EcoPerceiver is a multimodal transformer model based on the Perceiver architecture designed to predict carbon fluxes from biophysical data. The model integrates multiple data modalities including eddy covariance measurements, MODIS satellite imagery, phenocam data, and site characteristics to forecast ecosystem carbon dynamics.
- Multimodal Architecture: Integrates eddy covariance data, satellite imagery (MODIS), phenocam data, and geographical information
- Perceiver-based Design: Uses the Perceiver architecture for efficient cross-attention between different data modalities
- Flexible Configuration: Highly configurable model architecture with support for weight sharing and custom layer configurations
- Carbon Flux Prediction: Predicts key carbon cycle variables including Net Ecosystem Exchange (NEE), Gross Primary Productivity (GPP), ecosystem respiration (RECO), and methane (FCH4)
- Distributed Training: Supports distributed training for large-scale experiments
- Python ≥ 3.9
- PyTorch 2.0
- CUDA-compatible GPU (recommended for training)

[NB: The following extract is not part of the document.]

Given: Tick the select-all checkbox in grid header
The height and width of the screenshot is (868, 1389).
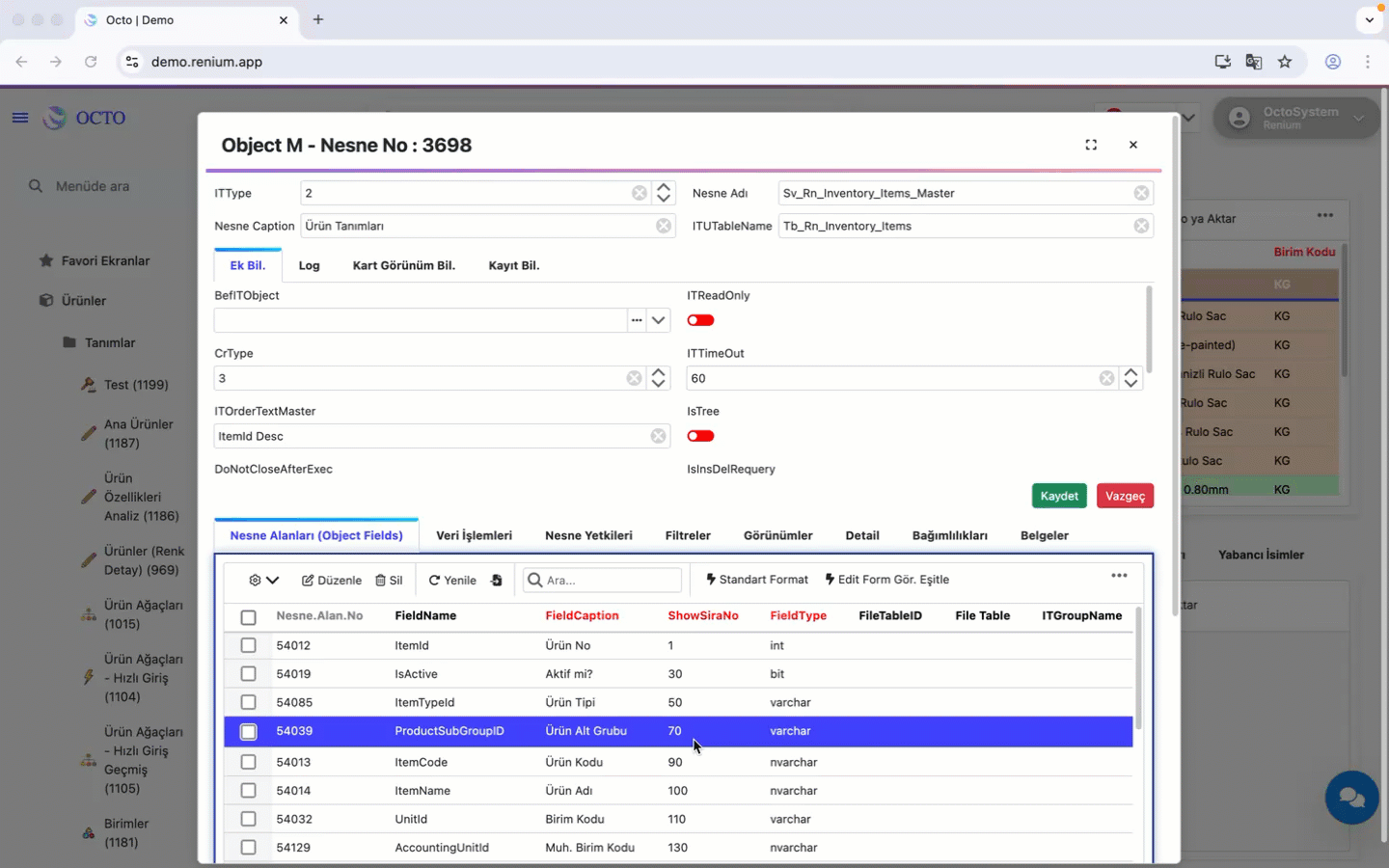Looking at the screenshot, I should click(x=248, y=616).
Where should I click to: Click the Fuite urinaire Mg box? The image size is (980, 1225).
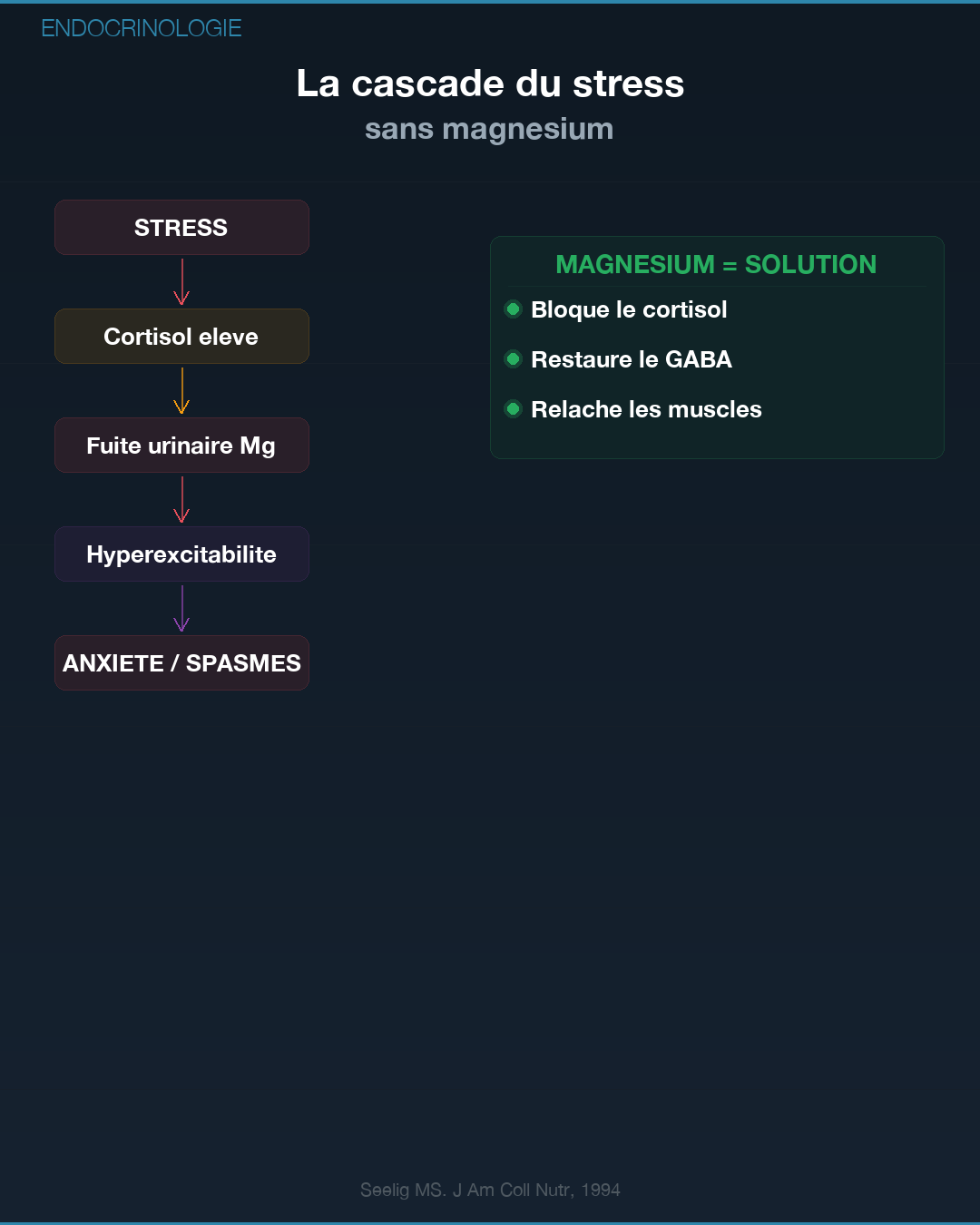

- Appropriate data - training is done with the CarbonSense dataset
git clone https://github.com/mjfortier/EcoPerceiver.git
cd EcoPerceiver
pip install -e .from ecoperceiver.model import EcoPerceiver
from ecoperceiver.components import EcoPerceiverConfig
from ecoperceiver.dataset import EcoPerceiverDataset, EcoPerceiverLoaderConfig
# Configure the model
config = EcoPerceiverConfig(
latent_space_dim=128,
num_frequencies=12,
input_embedding_dim=32,
context_length=32,
targets=['NEE']
)
# Initialize the model
model = EcoPerceiver(config)
# Configure the dataset
dataset_config = EcoPerceiverLoaderConfig(
targets=['NEE'],
context_length=32,
use_modis=True,
use_phenocam=True
)
# Load data
dataset = EcoPerceiverDataset(path_to_data_dir, dataset_config)From here you can create a standard PyTorch dataloader from the dataset object, and begin feeding batches into the model.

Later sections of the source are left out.